Krippen im Mittelalter
Von der Armut der heiligen
Familie im Weihnachtsevangelium ist zwar nichts zu lesen, doch durch die
Bibelstelle, nach der das Kind an einem Platz gelegt wurde, der sonst für das
Futter der Tiere vorgesehen ist, wurde diese als Krippe interpretiert.
Man mutmaßte also, dass
Jesus nicht eines gehobenen Standes, sondern des einfachen Volkes entstammte. In
der spätromanischen Burgkapelle in Hocheppan bei Bozen um 1200 waren die
Darstellungen von Christi Geburt dementsprechend realitätsnah.
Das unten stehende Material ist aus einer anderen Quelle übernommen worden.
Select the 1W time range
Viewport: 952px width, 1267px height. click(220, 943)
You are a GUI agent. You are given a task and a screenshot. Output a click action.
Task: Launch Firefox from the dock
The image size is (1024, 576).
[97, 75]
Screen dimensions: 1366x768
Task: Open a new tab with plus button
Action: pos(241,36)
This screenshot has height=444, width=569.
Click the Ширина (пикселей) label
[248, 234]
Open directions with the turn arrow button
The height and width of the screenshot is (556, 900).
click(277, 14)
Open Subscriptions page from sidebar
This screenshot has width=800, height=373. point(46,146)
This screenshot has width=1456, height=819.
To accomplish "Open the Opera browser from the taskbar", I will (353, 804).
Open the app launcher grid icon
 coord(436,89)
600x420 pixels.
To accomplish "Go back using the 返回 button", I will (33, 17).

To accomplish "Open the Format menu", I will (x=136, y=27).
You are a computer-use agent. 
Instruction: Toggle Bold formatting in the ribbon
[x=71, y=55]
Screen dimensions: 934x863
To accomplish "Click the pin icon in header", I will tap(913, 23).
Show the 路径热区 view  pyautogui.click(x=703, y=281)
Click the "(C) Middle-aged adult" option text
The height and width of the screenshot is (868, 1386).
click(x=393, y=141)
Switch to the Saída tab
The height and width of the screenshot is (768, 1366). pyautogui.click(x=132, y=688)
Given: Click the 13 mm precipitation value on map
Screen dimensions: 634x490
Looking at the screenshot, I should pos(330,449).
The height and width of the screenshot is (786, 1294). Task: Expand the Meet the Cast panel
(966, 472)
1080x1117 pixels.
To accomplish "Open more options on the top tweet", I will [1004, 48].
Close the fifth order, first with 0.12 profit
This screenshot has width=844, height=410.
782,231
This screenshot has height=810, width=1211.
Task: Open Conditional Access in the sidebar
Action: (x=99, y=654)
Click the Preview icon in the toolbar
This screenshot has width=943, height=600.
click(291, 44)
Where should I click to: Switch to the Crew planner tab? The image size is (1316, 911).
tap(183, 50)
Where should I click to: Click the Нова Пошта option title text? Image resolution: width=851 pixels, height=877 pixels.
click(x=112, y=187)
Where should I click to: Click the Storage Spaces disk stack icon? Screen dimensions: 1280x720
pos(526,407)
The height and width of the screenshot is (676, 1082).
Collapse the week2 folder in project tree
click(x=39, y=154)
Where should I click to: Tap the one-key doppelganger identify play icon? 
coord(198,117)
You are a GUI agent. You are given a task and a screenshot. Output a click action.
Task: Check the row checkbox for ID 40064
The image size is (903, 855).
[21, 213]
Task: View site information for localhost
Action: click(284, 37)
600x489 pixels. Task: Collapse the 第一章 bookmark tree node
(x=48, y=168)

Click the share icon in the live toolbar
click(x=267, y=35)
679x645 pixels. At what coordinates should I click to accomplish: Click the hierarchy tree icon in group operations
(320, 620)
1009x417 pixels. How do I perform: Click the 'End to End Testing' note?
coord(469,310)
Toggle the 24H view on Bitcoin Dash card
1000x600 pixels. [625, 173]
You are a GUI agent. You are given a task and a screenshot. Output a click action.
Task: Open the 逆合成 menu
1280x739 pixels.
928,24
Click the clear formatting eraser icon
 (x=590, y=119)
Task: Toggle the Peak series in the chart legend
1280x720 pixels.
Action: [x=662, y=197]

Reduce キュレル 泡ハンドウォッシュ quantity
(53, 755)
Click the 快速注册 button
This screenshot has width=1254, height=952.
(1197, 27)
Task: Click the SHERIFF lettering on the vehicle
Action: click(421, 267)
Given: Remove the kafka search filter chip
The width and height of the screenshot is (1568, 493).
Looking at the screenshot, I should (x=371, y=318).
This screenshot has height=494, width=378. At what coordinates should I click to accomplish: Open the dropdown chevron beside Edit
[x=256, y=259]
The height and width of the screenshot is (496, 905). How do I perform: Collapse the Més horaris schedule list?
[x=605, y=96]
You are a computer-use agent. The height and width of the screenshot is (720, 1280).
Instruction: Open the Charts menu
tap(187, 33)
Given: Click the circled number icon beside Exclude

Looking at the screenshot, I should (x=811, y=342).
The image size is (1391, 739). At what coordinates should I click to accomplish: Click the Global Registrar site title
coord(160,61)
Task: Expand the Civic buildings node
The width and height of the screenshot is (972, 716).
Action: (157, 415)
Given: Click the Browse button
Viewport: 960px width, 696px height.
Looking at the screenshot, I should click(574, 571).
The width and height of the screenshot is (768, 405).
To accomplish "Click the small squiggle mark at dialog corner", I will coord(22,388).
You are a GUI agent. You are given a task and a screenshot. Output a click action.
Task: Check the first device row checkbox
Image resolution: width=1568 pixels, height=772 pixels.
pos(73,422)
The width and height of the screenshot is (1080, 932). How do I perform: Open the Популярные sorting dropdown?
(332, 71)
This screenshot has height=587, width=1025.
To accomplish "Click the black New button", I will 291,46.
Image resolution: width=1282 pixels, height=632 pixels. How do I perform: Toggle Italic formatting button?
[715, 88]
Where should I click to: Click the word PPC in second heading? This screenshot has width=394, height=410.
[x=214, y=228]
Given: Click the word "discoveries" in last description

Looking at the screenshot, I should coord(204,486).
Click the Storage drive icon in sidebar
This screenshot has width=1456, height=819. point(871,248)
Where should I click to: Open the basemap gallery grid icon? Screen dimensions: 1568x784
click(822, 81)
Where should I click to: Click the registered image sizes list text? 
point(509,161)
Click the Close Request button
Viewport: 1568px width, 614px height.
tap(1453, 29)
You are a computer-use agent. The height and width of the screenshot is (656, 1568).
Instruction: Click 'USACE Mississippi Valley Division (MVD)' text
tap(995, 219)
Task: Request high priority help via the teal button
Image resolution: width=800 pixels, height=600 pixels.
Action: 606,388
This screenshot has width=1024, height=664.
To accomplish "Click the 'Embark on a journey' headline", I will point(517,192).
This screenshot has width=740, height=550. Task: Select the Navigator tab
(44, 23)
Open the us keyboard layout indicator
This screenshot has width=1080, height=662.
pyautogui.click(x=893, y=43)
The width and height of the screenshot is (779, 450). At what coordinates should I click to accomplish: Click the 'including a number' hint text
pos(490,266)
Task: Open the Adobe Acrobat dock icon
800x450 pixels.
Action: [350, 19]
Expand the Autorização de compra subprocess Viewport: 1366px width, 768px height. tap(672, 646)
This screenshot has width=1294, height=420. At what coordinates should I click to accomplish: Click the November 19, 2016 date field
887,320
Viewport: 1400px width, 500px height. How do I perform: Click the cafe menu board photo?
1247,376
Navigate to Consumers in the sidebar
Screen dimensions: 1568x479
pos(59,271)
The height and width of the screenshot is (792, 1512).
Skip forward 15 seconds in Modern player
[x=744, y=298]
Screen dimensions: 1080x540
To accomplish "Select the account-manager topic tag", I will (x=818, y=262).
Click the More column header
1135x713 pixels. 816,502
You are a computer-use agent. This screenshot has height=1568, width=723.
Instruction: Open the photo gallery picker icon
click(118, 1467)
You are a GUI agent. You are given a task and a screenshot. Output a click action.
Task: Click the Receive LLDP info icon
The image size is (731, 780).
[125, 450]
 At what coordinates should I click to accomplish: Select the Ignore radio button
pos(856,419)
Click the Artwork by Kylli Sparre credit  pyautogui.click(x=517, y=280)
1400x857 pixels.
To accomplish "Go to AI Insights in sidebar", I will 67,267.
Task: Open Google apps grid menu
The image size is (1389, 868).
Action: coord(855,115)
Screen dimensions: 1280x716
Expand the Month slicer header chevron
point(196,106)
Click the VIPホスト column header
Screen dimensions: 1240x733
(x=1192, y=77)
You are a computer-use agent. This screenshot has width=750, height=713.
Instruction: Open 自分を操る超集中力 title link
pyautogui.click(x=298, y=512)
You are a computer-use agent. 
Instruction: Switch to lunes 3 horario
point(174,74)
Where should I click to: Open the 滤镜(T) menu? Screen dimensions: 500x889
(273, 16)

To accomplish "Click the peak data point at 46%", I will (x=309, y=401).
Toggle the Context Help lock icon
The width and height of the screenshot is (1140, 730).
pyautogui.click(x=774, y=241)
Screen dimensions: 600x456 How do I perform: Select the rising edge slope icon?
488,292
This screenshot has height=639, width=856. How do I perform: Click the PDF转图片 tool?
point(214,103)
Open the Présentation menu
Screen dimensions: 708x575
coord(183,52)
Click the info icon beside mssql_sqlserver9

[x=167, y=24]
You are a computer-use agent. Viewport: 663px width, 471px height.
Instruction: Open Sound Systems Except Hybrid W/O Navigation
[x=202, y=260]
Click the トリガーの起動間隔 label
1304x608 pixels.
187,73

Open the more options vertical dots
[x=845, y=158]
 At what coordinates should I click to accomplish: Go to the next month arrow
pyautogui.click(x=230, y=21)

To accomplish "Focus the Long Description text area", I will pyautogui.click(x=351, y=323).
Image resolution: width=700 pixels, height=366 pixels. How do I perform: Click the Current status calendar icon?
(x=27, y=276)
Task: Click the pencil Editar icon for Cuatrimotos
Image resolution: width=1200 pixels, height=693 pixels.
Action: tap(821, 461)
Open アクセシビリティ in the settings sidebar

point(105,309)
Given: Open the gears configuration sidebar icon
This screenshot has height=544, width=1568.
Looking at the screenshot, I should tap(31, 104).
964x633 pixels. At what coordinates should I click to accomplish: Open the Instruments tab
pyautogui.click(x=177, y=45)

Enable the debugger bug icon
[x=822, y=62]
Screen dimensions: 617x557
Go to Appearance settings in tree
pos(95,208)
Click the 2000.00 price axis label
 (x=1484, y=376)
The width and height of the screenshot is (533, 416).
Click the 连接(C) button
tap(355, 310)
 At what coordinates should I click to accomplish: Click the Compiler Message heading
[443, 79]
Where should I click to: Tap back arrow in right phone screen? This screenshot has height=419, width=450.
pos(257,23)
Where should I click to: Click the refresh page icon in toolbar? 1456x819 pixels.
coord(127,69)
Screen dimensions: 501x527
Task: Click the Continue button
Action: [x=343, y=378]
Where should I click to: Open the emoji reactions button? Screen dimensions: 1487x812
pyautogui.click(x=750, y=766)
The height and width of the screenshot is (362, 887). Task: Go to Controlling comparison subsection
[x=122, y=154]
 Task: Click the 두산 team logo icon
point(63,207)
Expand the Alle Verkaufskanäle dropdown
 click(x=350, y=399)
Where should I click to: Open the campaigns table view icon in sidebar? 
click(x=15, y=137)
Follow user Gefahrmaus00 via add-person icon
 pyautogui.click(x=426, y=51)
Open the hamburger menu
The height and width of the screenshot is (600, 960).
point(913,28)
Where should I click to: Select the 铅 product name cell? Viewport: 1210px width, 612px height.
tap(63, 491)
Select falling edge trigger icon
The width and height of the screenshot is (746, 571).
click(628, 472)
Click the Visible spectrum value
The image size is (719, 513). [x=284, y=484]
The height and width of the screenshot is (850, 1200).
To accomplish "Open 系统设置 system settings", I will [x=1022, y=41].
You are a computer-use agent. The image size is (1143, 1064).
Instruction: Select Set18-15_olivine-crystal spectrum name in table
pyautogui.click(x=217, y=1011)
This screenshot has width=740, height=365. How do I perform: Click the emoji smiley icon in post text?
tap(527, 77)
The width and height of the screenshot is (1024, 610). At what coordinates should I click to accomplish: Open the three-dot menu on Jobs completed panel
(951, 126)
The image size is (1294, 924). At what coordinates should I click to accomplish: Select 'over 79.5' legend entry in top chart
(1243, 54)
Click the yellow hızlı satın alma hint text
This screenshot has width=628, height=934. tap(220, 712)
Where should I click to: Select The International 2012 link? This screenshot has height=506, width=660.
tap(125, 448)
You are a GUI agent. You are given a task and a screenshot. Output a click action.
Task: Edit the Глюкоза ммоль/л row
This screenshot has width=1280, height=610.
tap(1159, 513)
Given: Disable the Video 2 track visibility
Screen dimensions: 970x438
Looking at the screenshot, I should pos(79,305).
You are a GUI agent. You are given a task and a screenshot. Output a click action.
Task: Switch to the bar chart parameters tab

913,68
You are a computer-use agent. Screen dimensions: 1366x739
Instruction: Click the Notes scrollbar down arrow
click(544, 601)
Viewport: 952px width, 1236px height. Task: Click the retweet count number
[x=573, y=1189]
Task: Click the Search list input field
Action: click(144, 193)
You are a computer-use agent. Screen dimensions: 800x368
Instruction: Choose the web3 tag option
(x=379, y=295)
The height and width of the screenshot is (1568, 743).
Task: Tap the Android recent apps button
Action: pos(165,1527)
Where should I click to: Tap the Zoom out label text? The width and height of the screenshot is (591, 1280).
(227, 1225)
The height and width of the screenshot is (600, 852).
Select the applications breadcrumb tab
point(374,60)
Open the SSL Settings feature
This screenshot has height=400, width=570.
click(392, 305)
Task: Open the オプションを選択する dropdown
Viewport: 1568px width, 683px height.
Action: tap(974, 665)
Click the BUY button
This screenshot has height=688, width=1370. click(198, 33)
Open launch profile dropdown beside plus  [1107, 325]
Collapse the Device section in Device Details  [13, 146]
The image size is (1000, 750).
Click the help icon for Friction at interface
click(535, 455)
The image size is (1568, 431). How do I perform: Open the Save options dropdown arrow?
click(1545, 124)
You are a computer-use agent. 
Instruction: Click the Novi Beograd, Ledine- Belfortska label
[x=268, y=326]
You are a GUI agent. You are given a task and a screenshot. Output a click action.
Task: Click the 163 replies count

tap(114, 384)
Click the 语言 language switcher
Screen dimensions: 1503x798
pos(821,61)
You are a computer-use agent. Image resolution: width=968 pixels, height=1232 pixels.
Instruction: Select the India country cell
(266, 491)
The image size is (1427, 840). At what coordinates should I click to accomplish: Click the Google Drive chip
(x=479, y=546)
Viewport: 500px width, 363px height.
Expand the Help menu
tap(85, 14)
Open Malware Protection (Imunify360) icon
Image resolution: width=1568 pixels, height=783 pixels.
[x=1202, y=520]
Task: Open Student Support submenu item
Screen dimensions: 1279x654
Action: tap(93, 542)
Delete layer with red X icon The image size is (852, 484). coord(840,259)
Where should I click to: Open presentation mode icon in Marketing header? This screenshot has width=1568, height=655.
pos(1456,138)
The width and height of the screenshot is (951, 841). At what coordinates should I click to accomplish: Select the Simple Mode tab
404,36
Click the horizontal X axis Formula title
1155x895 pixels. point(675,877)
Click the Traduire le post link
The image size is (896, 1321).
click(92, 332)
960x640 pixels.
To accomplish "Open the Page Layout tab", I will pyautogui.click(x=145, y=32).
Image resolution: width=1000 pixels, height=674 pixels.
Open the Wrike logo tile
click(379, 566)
Die in
Frauenklöstern des 13. und 14. Jahrhunderts verbreiteten Christkindlwiegen
basieren auf der Verbindung mit der theaterhaften der Weihnachtsszene von Franz
von Assisi, der 1223 in Gressio mit lebenden Tieren und Menschen das
Weihnachtsgeschehen aufführte.
Die schlagartige
Unterbrechung der Weiterentwicklung bis hin zur heute bekannten Weihnachtskrippe
wurde durch die Reformation ausgelöst.
Die Orden der Jesuiten,
Serviten und Franciskaner versuchten durch die Bestärkung des Konzils von Trient
(1545-1563) die Inhalte der Bibel durch szenenhafte Darstellungen neu zu
beleben.
Vor allem die Passion zu
Ostern sowie Weihnachten wurden näher gebracht.
Auch in adligen Kreisen
wurde die Aufstellung der Kästchen mit biblischen Darstellungen in Kirchen bald
populär. Heute gilt die 1562 von Jesuiten in Prag aufgestellte
Weihnachtsdarstellung als erste Nennung einer Krippe. Das Aufstellen von Krippen
zur Weihnachtszeit wurde in den folgenden Jahren fast zur Prestigesache.